B. Conway*, A. Chu, J. Tran, C. Petersen, L. Tye, S. Grubb, L. Nieto, C. Rivera, M. Wolff, J. Echevarria, J. Benetucci, P. Cahn, N. Gilmore, and K. Williams for the 0081 Study Group.
Univ. of British Columbia, Vancouver, Canada.

Background:Our objective was to evaluate the efficacy and safety of four different antiretroviral therapy regimens administered to HIV-1-infected individuals recruited from Canadian, Mexican and Latin American centers.

Methods:Patients with baseline plasma viral load >5,000 copies/mL who were treatment-naïve were assigned to receive one of four regimens: FTV 1400/DLV 600 administered bid (group 1), FTV 1000/DLV 400 tid (group 2) given with 3TC 150 bid, FTV/3TC/ZDV tid at standard doses (group 3), or FTV 1400/3TC 150/DLV 600/ZDV 300 bid (group 4); they were evaluated over 24 weeks. DLV & FTV plasma levels were obtained after four weeks.
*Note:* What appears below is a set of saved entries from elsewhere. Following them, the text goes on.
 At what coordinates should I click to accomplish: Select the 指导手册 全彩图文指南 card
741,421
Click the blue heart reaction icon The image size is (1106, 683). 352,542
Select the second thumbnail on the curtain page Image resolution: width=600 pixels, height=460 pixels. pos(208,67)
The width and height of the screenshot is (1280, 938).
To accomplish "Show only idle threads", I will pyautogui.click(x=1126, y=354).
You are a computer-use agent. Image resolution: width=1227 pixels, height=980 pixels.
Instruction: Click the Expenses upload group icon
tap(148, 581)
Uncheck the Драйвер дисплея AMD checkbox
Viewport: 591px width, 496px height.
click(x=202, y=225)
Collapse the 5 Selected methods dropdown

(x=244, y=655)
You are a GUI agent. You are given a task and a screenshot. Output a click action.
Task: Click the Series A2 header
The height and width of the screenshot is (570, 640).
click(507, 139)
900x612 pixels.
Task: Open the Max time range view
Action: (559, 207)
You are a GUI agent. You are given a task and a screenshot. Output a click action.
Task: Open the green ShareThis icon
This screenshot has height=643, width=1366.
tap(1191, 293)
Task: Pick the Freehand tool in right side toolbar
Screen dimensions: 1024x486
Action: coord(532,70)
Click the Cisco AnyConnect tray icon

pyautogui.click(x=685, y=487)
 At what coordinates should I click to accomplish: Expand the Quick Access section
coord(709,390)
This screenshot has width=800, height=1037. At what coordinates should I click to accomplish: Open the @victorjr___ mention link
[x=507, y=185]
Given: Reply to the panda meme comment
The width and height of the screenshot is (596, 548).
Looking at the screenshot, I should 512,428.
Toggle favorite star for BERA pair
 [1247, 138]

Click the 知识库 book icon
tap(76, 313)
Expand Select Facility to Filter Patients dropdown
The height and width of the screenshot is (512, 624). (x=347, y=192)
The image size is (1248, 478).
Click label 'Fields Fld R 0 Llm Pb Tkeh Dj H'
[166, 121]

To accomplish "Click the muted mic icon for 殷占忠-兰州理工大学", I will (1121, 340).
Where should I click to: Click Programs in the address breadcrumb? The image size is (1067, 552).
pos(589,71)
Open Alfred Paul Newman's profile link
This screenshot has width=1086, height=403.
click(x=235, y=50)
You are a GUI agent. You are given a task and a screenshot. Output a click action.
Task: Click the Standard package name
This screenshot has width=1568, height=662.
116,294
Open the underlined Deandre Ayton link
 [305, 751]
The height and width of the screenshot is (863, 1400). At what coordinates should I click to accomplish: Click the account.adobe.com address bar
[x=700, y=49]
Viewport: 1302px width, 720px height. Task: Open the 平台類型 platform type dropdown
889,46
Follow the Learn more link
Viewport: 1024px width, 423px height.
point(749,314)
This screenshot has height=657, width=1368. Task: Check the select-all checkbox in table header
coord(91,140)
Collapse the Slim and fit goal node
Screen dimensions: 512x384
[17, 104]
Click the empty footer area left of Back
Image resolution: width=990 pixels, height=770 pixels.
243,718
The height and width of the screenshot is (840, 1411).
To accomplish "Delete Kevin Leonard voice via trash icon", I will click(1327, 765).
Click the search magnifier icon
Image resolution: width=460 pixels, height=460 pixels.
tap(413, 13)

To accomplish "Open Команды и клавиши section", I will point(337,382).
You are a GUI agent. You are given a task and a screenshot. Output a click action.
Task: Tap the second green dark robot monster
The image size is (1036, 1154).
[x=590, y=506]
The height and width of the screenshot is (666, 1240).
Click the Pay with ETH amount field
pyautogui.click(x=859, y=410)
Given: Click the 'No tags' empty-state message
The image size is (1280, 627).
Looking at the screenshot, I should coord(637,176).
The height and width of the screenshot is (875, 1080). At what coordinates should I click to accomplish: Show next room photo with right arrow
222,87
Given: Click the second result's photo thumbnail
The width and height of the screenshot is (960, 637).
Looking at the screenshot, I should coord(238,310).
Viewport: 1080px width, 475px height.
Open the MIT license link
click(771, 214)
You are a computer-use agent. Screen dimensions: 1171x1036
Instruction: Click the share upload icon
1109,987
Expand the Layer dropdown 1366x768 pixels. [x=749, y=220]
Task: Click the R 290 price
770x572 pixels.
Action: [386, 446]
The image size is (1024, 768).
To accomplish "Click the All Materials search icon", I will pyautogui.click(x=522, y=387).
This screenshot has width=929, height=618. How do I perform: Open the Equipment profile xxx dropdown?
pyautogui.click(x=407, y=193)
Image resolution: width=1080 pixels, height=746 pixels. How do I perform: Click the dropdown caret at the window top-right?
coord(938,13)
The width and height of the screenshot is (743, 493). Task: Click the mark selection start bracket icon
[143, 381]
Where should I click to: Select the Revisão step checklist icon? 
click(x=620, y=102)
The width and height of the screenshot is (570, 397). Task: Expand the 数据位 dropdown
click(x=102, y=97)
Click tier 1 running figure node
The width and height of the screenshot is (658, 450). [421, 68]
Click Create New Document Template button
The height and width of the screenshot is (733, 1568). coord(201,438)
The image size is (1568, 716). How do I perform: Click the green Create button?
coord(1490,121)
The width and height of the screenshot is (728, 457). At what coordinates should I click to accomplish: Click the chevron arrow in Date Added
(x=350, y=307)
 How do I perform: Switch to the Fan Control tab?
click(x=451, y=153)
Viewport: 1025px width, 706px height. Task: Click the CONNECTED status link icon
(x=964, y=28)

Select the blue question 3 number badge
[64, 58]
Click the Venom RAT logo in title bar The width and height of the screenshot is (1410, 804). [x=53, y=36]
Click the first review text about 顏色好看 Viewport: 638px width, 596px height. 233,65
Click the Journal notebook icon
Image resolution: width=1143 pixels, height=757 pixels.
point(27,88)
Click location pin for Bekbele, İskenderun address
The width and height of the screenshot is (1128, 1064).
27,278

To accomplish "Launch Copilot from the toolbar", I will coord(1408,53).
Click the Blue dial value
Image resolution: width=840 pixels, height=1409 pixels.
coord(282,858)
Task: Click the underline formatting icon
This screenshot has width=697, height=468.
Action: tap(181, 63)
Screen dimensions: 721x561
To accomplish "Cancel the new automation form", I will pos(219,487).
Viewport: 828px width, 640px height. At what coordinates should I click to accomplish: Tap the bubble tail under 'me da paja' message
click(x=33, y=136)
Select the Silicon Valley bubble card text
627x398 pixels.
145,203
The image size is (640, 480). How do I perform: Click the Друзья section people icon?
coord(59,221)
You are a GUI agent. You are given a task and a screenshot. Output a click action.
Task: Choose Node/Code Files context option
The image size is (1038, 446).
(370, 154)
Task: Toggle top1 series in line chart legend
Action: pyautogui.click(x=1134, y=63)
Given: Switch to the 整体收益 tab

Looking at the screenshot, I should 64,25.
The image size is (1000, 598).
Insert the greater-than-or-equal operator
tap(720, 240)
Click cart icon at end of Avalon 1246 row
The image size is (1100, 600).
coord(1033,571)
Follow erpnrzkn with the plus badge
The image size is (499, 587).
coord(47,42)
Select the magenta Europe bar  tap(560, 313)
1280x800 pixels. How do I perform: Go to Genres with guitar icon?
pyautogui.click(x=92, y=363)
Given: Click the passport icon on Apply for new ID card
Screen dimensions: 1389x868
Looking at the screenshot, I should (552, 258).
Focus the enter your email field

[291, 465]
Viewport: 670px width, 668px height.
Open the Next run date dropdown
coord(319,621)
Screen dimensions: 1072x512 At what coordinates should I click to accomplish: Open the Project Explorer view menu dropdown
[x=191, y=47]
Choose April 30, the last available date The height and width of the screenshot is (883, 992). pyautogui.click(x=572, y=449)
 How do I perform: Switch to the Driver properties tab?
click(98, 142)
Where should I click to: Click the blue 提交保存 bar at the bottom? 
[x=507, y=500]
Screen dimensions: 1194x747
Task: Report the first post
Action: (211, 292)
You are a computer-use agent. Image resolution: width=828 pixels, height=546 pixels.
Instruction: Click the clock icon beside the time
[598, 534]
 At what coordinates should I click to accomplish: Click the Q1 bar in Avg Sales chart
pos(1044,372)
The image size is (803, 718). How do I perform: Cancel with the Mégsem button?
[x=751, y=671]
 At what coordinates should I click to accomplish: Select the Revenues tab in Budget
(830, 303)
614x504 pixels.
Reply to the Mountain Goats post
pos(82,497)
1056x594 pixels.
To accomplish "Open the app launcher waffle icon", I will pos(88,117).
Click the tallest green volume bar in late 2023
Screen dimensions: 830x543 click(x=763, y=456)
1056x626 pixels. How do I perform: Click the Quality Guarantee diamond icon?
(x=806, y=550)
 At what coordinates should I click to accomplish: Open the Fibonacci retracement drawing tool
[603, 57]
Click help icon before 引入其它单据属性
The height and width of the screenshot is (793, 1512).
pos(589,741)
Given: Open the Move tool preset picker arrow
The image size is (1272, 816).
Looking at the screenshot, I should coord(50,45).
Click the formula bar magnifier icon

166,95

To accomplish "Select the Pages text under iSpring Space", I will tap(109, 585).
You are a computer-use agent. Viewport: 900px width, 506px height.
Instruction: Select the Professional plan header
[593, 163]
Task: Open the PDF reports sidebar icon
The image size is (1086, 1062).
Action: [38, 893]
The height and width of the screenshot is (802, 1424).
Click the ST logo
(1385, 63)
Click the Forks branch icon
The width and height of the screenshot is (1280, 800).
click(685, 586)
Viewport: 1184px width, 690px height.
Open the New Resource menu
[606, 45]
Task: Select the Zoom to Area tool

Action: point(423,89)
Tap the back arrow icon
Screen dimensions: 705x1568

Results:The study is fully enrolled (n = 97), with 94 patients evaluable at 24 weeks (24, 21, 24 and 25 in groups 1—4). Mean baseline CD4 counts ranged from 224—280 cells/mL, and plasma viral loads ranged from 4.7—4.9 log₁₀copies/mL, depending on the group. At 24 weeks, 75—100% of patients had plasma viral loads <400 copies/mL and 63—83% had <50 copies/mL (on-treatment analysis). In an intent-to-treat analysis (ITT), 39/94 (41%) subjects had <400 copies/mL, with 33/94 (35%) having <50 copies/mL. Patients in group 1 showed the most favorable responses, with 10/24 (42%) having <50 copies/mL at 24 weeks (ITT). FTV exposure resulting from the bid regimen with DLV was similar or superior to the standard tid regimen without DLV, while DLV exposures were similar between the bid and tid regimens. By week 24, 20/97 patients had withdrawn, including three who never started treatment. There were 8 patients with grade 3-4 laboratory abnormalities and 19 with grade 3-4 clinical events, including a single DLV-associated rash.

Conclusions:A twice-daily regimen including DLV and FTV was safe and showed substantial virologic efficacy over 24 weeks. This was associated with an excellent pharmacokinetic profile of these two agents. DLV combined with a PI is an attractive option as it adds pharmacokinetic enhancement to the antiretroviral activity of the NNRTI/PI combination.